It was the book shop I went to
visit in Bag Bazar after many
years.
Earlier I lived in Exhibition road
area and often went to this shop
for it had a good collection of
fiction, non-fiction and other
books of general interest.
It was a unique shop in this
regard as all other shops in Bag
Bazar and Putli Sadak area
mostly sold text books as there
were so many university
campuses around and the roads
remain crowded with students
throughout the day and evening.

The students were often also
smartly- clad-in-dress students
of a women’s college in the area.
When you are young you want
to be around such company
hoping to make an acquaintance
with a suitable woman.
It was a time when Late Princess
Shruti, the only daughter of King
Birendra, too studied in that
campus. However, it was said
that she came and left in a car
and only her closest friends had
a time to look at her and talk to
her. Only a few people ever
claimed to have seen her at the
campus.
The bookseller running the shop
was an elderly man with a kind

face. He often was himself
reading a book silently. He
barely smiled at a customer who
entered his shop before his gaze
returned to the book he was
reading.
He did not mind if a customer
lingered long in his shop and
browsed through many books
before he left the shop without
buying any. He just smiled again
at him while he left.
He smoked often on his seat
when he took a break from his
reading. So in his shop there was
always a residual reek of tobacco
all the time.

→ STATED GOAL 1
From the Bag Bazar bookshop passage, extract the part that opens with the words containing "He did not mind" and closes with "while he left.".
→ STATED GOAL 2
According to the Bag Bazar bookshop passage, what did most of the other shops in the Bag Bazar and Putli Sadak area sell?

→ SOURCE DATA
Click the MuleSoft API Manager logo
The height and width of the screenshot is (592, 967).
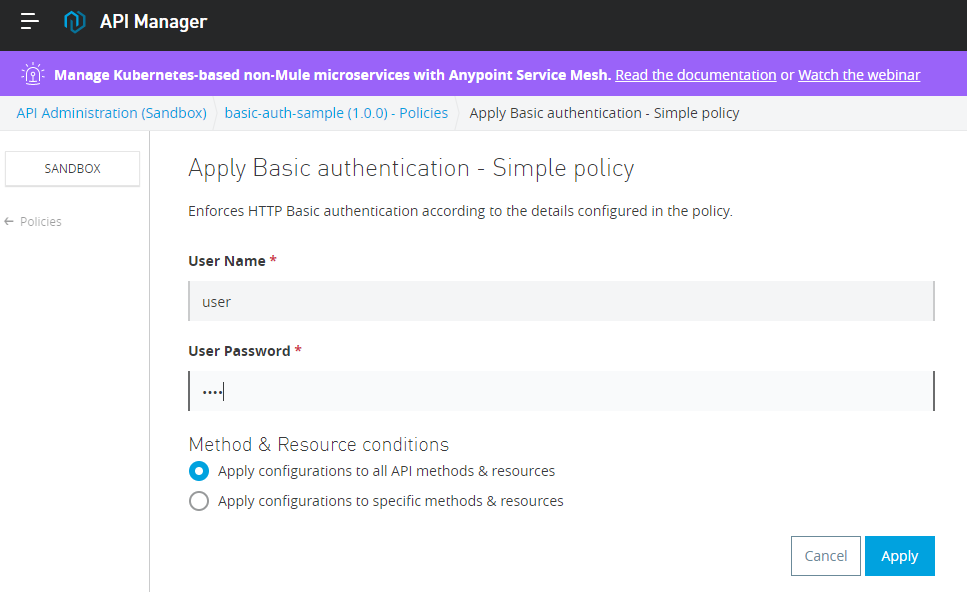click(x=75, y=22)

→ WRITTEN SOLUTION 1
He did not mind if a customer
lingered long in his shop and
browsed through many books
before he left the shop without
buying any. He just smiled again
at him while he left.

→ WRITTEN SOLUTION 2
They mostly sold textbooks.